We’re sitting in a cafe, wasting time while we wait for a boat to a small island to visit one of his friends. Once there, we’ll have a supportive land reform themed piss up then chase that with a couple of hungover interviews with neighbours. I’ll take some photos – a mix of high contrast black and white portraits, colour shots of manmade island details and a couple of decent landscapes. Then we’ll go home with the voice of the people oppressed by the feudal system in our bags. We’ll carry the sentiments of the underdogs on tiny memory cards (and backed up to the cloud if there’s decent Wi-Fi) before folding them out into something bigger and glossier, concertina style, ready for print in ten days time. That’s the plan, anyway.
The boat is late. It’ll arrive in about an hour from now. The girl at the ferry ticket shop told us not to worry, go and have a coffee and head over when we see the boat coming in.

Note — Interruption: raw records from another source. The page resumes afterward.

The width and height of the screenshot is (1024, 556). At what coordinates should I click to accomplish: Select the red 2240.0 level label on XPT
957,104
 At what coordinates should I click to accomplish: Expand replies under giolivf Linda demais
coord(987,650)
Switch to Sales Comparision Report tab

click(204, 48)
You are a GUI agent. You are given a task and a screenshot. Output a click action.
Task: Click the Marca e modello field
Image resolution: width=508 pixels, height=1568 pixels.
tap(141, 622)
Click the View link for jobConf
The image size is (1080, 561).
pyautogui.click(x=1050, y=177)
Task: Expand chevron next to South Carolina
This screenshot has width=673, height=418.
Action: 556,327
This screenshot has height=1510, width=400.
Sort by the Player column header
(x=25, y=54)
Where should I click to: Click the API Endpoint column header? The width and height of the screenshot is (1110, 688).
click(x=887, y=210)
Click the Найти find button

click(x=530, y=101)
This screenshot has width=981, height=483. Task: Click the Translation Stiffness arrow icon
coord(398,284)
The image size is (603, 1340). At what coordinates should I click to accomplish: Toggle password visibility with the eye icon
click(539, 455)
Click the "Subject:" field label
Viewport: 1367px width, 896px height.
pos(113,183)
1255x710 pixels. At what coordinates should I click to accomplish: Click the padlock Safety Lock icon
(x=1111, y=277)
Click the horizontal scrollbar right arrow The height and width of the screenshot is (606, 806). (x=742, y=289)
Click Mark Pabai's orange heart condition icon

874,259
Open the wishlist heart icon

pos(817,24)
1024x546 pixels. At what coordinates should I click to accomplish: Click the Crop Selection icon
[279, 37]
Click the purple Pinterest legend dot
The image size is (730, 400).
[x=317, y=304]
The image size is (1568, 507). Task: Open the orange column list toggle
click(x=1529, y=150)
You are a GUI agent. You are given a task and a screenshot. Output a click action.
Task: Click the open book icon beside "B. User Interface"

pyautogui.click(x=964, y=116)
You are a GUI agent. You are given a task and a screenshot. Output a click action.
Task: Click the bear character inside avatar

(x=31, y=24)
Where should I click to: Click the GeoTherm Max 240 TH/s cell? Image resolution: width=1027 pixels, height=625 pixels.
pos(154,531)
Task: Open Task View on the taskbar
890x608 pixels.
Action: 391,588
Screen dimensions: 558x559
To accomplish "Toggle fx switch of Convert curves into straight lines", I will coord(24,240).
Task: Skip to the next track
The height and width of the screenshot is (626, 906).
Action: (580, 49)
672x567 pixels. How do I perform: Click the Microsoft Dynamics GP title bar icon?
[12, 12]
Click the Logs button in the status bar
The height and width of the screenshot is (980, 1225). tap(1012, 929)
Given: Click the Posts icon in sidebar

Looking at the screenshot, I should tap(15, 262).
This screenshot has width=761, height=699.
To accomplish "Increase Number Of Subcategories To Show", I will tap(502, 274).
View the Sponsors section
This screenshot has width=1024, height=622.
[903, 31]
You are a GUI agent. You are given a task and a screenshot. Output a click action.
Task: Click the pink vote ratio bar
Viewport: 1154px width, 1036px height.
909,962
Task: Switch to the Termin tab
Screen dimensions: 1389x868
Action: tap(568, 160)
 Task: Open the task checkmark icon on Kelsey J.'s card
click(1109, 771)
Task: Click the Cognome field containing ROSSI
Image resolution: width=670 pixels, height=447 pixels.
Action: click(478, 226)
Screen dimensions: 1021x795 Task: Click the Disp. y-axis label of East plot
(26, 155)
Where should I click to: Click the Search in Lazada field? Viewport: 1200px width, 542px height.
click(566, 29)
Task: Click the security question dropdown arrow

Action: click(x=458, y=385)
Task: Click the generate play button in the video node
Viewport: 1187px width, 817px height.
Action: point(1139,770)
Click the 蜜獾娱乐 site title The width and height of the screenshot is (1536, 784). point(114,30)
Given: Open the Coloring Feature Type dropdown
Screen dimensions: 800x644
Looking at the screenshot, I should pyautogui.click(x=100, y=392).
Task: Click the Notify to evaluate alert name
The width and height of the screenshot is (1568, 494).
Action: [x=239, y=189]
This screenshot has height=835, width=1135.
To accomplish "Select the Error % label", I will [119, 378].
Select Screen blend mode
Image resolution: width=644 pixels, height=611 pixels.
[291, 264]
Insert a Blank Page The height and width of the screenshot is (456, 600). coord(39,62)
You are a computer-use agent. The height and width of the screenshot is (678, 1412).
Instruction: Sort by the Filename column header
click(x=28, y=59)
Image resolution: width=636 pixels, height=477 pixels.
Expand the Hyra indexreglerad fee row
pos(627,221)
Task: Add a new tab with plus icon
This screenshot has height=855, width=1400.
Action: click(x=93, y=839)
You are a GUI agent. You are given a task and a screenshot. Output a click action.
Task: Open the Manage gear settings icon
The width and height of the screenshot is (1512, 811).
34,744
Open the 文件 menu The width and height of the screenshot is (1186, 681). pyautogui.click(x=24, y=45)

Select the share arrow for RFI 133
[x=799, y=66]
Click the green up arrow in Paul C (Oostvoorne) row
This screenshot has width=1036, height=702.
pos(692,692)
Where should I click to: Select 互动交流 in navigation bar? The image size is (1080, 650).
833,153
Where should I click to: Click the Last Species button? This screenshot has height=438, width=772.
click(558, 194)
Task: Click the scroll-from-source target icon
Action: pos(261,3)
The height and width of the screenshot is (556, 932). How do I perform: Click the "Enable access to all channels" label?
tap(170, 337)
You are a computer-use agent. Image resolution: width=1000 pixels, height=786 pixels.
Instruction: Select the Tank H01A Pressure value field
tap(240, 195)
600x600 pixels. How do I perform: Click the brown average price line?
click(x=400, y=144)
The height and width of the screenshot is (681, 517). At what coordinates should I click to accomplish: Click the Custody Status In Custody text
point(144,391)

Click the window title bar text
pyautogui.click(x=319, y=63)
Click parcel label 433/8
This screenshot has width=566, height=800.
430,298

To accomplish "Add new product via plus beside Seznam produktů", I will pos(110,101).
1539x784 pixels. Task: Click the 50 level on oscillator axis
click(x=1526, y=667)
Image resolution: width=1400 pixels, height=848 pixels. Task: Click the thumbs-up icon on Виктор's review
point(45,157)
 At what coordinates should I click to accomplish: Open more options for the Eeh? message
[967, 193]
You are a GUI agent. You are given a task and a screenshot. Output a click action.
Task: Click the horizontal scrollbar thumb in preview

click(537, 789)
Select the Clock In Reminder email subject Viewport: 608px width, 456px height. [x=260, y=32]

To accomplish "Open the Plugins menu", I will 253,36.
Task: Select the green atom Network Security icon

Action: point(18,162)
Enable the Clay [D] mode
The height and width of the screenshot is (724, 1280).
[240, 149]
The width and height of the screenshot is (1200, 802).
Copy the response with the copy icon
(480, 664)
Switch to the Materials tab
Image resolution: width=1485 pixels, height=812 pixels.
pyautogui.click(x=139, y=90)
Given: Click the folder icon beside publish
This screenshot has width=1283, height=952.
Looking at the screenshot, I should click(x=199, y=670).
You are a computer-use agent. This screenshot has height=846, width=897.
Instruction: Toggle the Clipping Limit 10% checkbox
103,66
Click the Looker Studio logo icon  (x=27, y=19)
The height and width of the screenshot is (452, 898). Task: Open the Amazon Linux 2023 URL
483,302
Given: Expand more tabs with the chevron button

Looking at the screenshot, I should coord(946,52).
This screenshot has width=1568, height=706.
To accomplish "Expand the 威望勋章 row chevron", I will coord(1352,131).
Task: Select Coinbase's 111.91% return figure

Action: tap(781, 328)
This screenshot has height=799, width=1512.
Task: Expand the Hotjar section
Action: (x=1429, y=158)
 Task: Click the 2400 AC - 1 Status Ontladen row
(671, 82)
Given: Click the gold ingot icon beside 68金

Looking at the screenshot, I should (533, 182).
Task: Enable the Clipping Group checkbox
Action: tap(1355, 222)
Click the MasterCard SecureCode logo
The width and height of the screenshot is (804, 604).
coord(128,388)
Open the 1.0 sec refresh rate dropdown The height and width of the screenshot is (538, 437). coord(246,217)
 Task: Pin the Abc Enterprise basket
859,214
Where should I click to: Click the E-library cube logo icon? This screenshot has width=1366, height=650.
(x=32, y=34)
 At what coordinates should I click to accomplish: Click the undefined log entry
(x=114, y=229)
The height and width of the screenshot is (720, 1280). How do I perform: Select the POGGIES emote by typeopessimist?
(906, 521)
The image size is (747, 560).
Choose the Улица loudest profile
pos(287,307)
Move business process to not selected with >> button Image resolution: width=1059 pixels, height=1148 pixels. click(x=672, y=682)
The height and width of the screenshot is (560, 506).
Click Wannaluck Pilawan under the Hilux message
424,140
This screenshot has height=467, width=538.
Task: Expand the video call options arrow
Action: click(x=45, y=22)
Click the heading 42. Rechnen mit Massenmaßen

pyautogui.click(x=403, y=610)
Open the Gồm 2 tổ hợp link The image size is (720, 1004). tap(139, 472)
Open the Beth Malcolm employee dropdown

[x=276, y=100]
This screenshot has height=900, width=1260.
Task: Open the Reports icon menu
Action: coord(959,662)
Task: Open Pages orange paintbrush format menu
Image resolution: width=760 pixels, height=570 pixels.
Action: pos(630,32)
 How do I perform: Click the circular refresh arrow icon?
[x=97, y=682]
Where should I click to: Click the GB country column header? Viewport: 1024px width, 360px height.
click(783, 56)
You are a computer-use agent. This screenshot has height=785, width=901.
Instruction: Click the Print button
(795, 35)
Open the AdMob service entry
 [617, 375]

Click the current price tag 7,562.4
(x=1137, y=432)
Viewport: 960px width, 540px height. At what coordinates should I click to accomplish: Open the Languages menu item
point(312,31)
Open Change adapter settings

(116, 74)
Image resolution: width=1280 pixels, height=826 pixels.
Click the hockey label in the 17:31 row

‘Don’t be arsey’, I say as I reach for a sugar sachet and once again read the hands of the clock on the wall. Then I hear it. God, I even see it. I’ve corrected him, we’re not even at the beginning of being started again and I’m correcting him, telling him how not to be. We are young. We’re pretty much free. We can each make the same tweed waistcoat look cool on different days. We can play slightly sexy, unpredictable and aloof hipsters to a tee, if enough folk are watching. But Jesus, the truth of it? Write down our exchange in a script and we’re just some short-changed from happiness couple in their sixties with simmering resentments, death by boredom comments and round and round the garden centre arguments.
Then, right then, the reality hits me like lightning. It strikes through the cafe window and attaches, sucker like, silent and bright electron blue, welded to my forehead, boring into my skull and I find I can’t talk, I can only try to keep breathing as slight panic ups my heartbeat and dries my throat.
I don’t want to grow old with this person.
I don’t want to share my secrets with this person.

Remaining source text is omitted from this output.